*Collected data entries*
○ ○ ○ ○

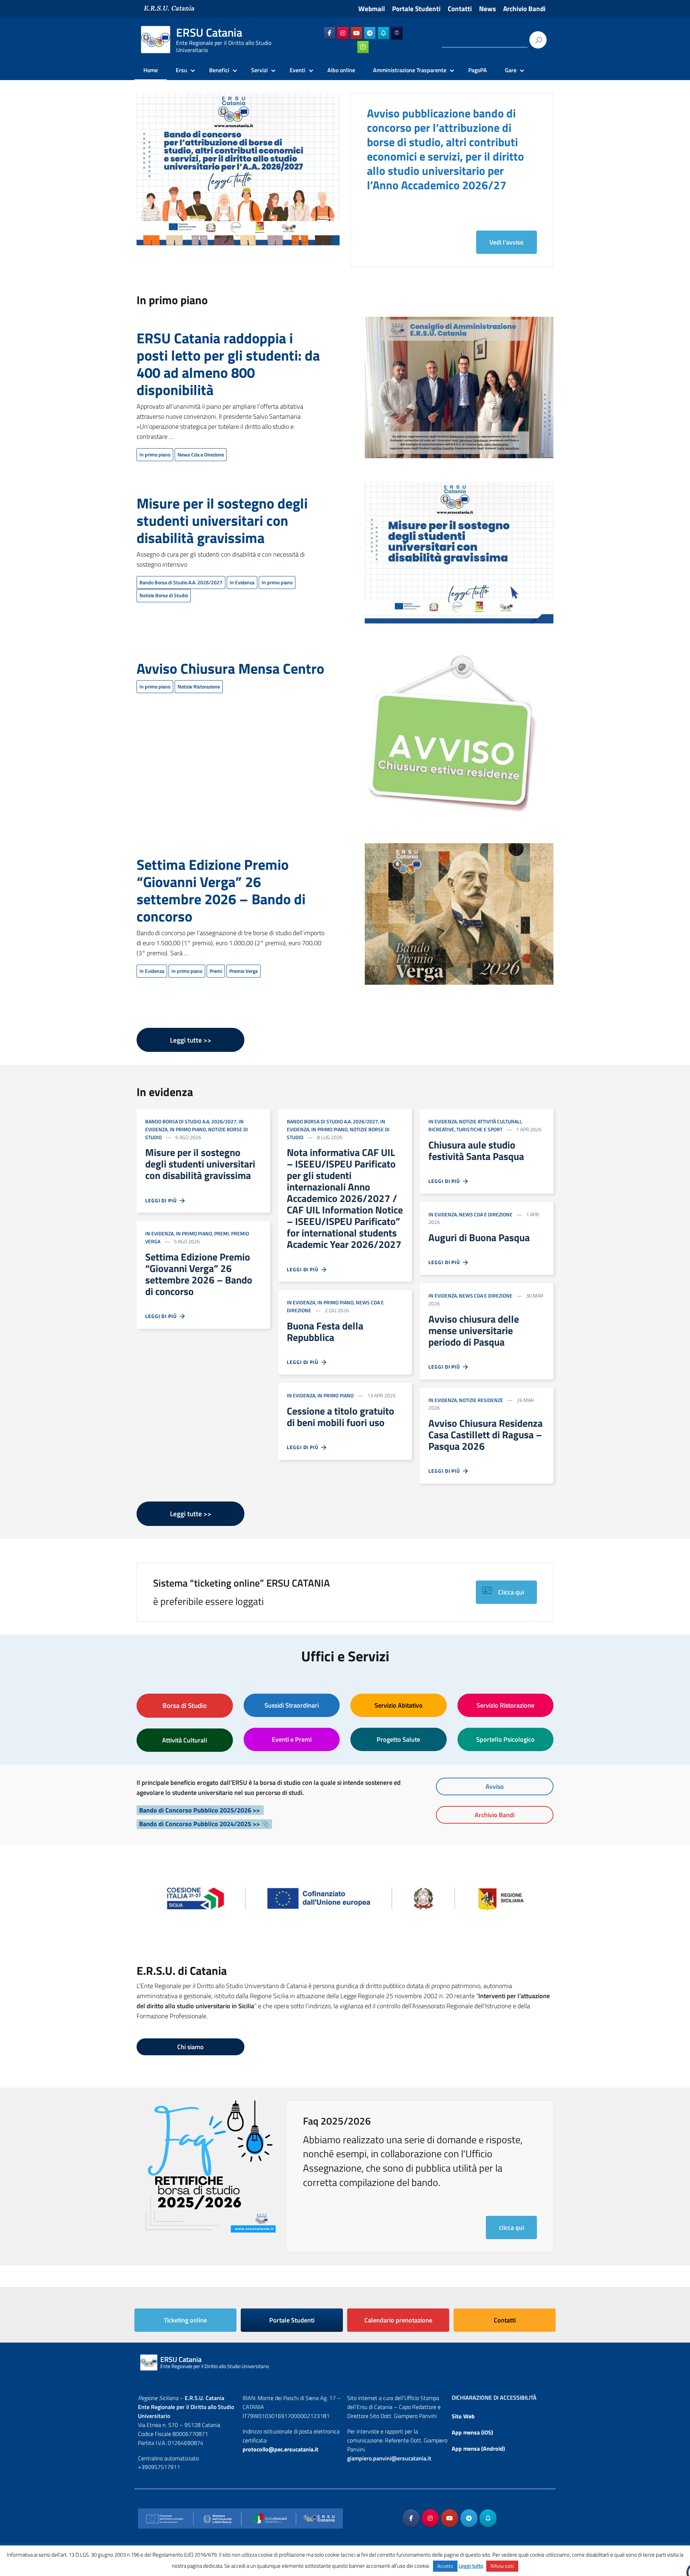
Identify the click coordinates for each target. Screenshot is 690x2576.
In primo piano (154, 454)
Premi (216, 971)
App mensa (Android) (478, 2448)
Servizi (259, 70)
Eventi (297, 70)
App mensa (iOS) (472, 2432)
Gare (510, 70)
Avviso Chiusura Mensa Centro (230, 668)
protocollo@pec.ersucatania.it (280, 2449)
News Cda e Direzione (201, 454)
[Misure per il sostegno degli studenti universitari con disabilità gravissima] (459, 557)
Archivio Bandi (524, 9)
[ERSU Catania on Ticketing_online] (363, 47)
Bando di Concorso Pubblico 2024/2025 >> (199, 1824)
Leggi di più (162, 1200)
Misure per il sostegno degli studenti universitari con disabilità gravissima (222, 520)
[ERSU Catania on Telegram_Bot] (383, 33)
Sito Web (463, 2416)
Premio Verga (243, 971)
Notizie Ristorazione (199, 686)
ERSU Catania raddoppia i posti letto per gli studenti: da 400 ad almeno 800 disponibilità (228, 364)
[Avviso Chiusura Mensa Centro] (451, 738)
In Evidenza (242, 582)
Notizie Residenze (481, 1400)
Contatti (460, 9)
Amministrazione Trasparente (409, 70)
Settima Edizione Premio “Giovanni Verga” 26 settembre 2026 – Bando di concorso (221, 890)
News (487, 9)
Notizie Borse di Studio (163, 595)
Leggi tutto (471, 2566)
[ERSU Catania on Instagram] (343, 33)
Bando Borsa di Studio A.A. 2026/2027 (180, 582)
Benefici (219, 70)
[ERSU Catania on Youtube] (356, 33)
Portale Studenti (416, 9)
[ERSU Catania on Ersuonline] (396, 33)
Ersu (181, 70)
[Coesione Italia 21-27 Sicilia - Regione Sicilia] (345, 1894)
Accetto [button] (445, 2566)
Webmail (371, 9)
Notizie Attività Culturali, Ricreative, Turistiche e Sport (475, 1125)
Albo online (341, 70)
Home (150, 70)
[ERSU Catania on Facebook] (329, 33)
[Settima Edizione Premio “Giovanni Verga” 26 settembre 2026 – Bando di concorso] (459, 918)
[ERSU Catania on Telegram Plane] (370, 33)
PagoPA (477, 70)
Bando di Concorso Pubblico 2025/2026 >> (200, 1810)
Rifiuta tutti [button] (502, 2566)
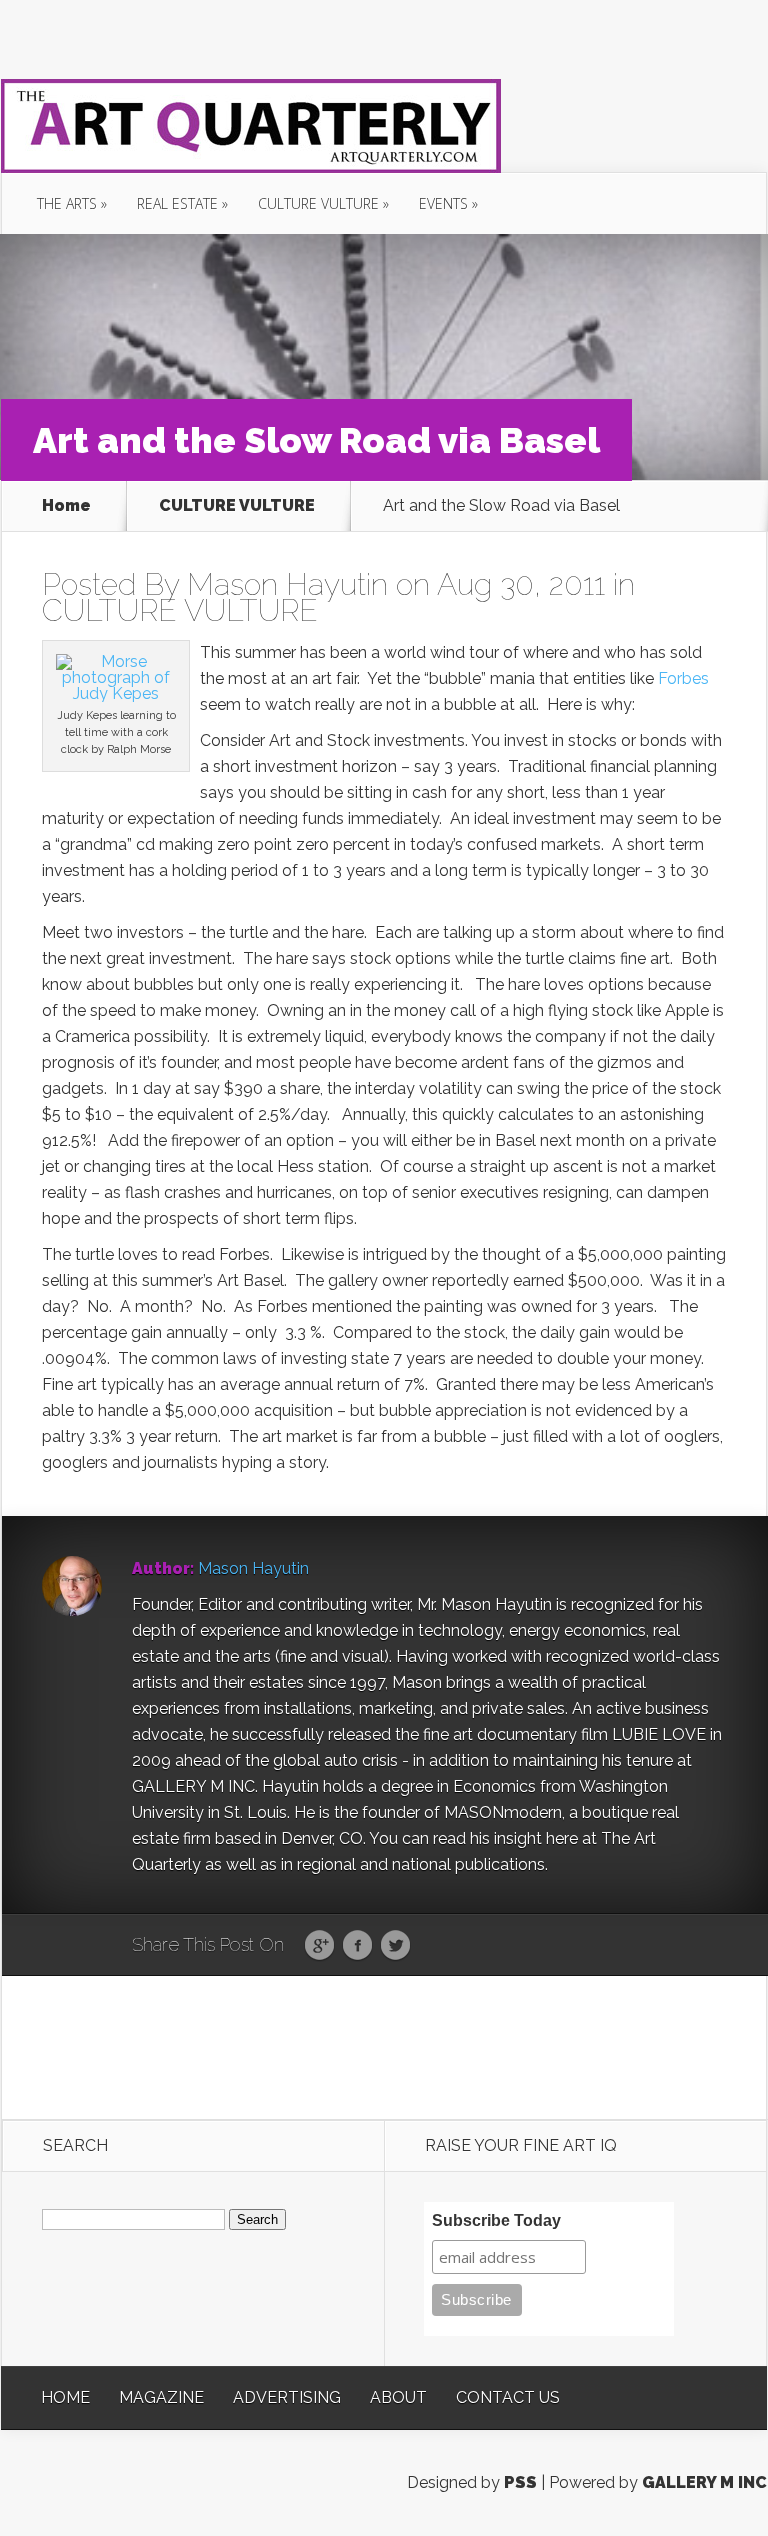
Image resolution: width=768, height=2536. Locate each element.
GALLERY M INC (704, 2482)
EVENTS (443, 203)
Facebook (357, 1946)
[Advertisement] (385, 2046)
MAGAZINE (161, 2397)
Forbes (683, 678)
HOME (65, 2397)
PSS (520, 2482)
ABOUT (398, 2397)
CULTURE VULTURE (318, 203)
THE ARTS (67, 203)
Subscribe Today (496, 2220)
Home (66, 506)
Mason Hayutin (287, 584)
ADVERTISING (287, 2397)
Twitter (395, 1946)
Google (319, 1946)
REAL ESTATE (177, 203)
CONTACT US (508, 2397)
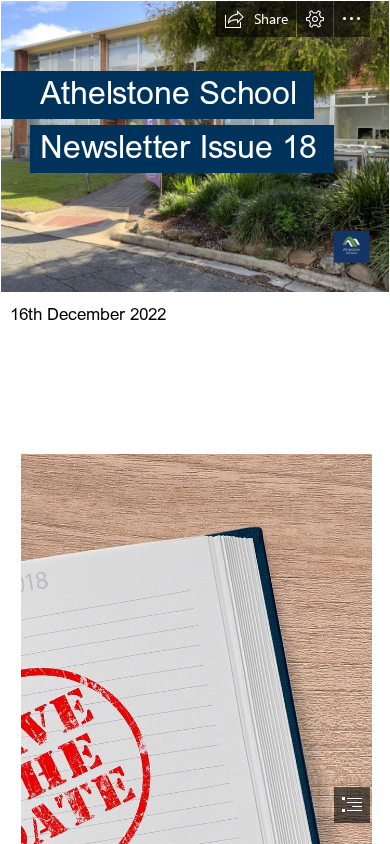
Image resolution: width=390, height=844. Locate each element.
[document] (195, 422)
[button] (256, 19)
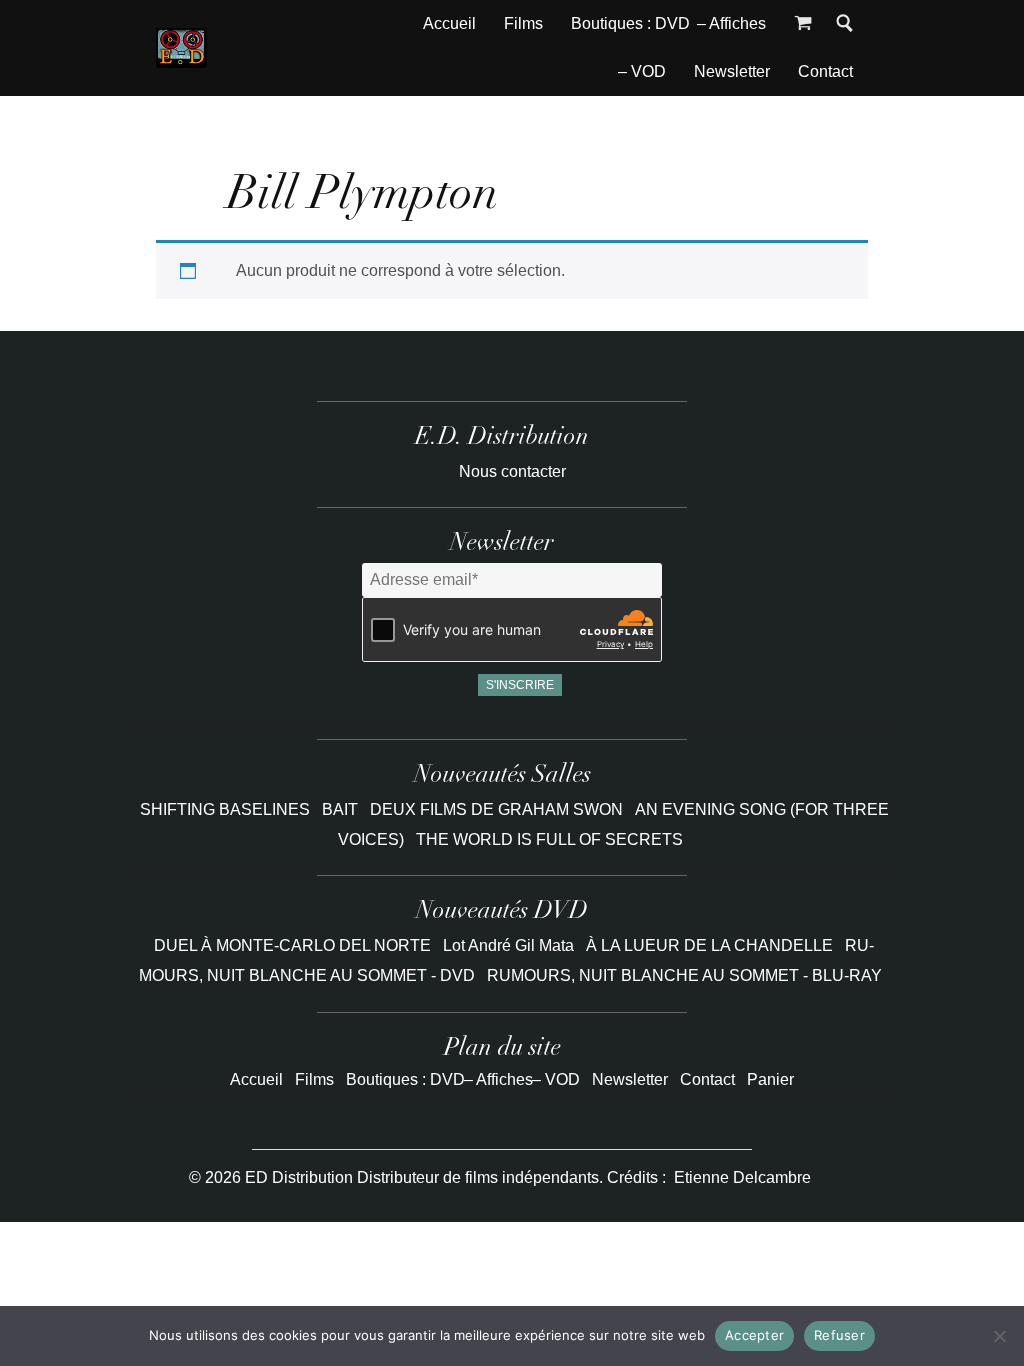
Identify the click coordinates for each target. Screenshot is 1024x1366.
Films (523, 23)
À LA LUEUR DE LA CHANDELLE (709, 945)
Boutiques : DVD (630, 23)
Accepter (754, 1335)
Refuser (839, 1335)
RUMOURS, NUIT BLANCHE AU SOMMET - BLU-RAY (684, 975)
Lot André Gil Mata (508, 945)
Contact (825, 71)
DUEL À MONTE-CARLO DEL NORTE (292, 945)
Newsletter (732, 71)
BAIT (342, 809)
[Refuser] (999, 1336)
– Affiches (731, 23)
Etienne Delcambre (742, 1177)
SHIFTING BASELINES (227, 809)
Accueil (449, 23)
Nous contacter (512, 471)
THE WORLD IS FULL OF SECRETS (549, 839)
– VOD (642, 71)
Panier (770, 1079)
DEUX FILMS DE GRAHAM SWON (498, 809)
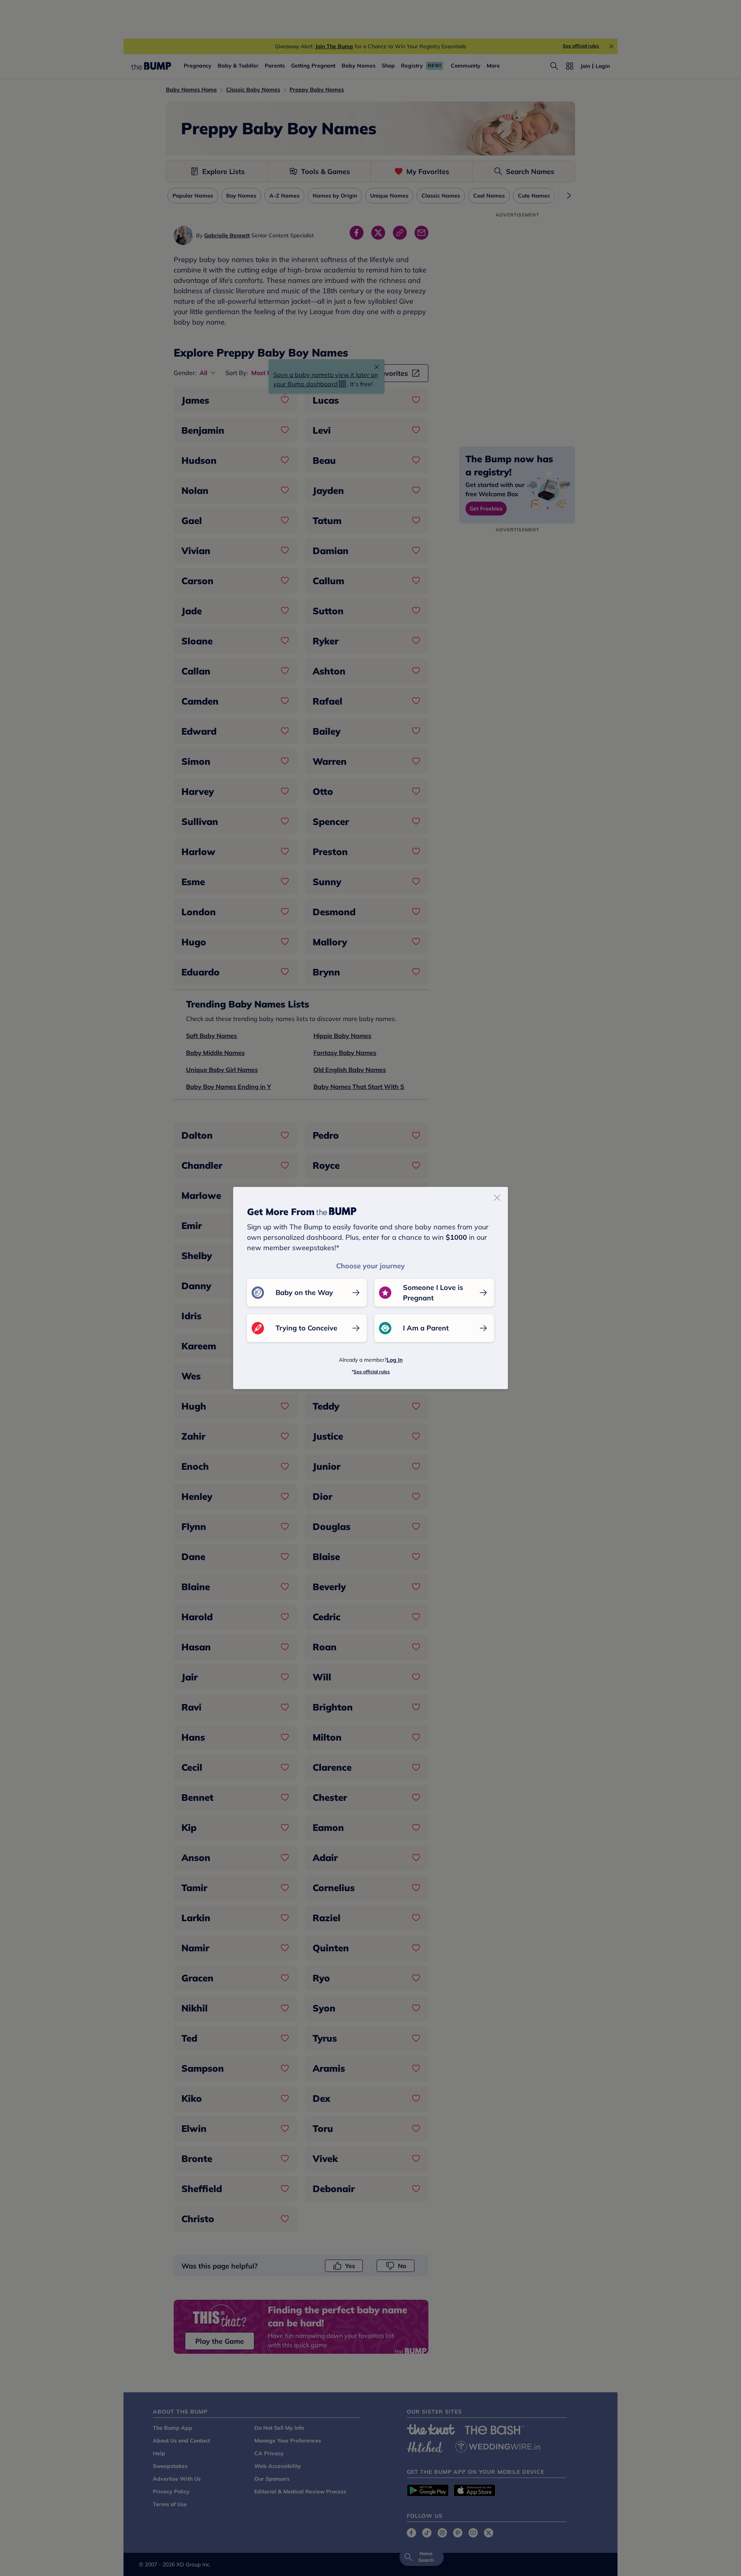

○ ○ ○ ○

What is needed is a word-for-word repeat of every line from the line with "Home (66, 506)" to the end of the entries above; leave out the pictures.

*PROBLEM SOLUTION*
Home (66, 506)
Mason Hayutin (287, 584)
ADVERTISING (287, 2397)
Twitter (395, 1946)
Google (319, 1946)
REAL ESTATE (177, 203)
CONTACT US (508, 2397)
Image resolution: width=390, height=844. Locate each element.
[document] (195, 422)
[button] (256, 19)
Identify the click coordinates for each target. Screenshot is 1024x1366.
Films (523, 23)
À LA LUEUR DE LA CHANDELLE (709, 945)
Boutiques : DVD (630, 23)
Accepter (754, 1335)
Refuser (839, 1335)
RUMOURS, NUIT BLANCHE AU SOMMET - BLU-RAY (684, 975)
Lot André Gil Mata (508, 945)
Contact (825, 71)
DUEL À MONTE-CARLO DEL NORTE (292, 945)
Newsletter (732, 71)
BAIT (342, 809)
[Refuser] (999, 1336)
– Affiches (731, 23)
Etienne Delcambre (742, 1177)
SHIFTING BASELINES (227, 809)
Accueil (449, 23)
Nous contacter (512, 471)
THE WORLD IS FULL OF SECRETS (549, 839)
– VOD (642, 71)
Panier (770, 1079)
DEUX FILMS DE GRAHAM SWON (498, 809)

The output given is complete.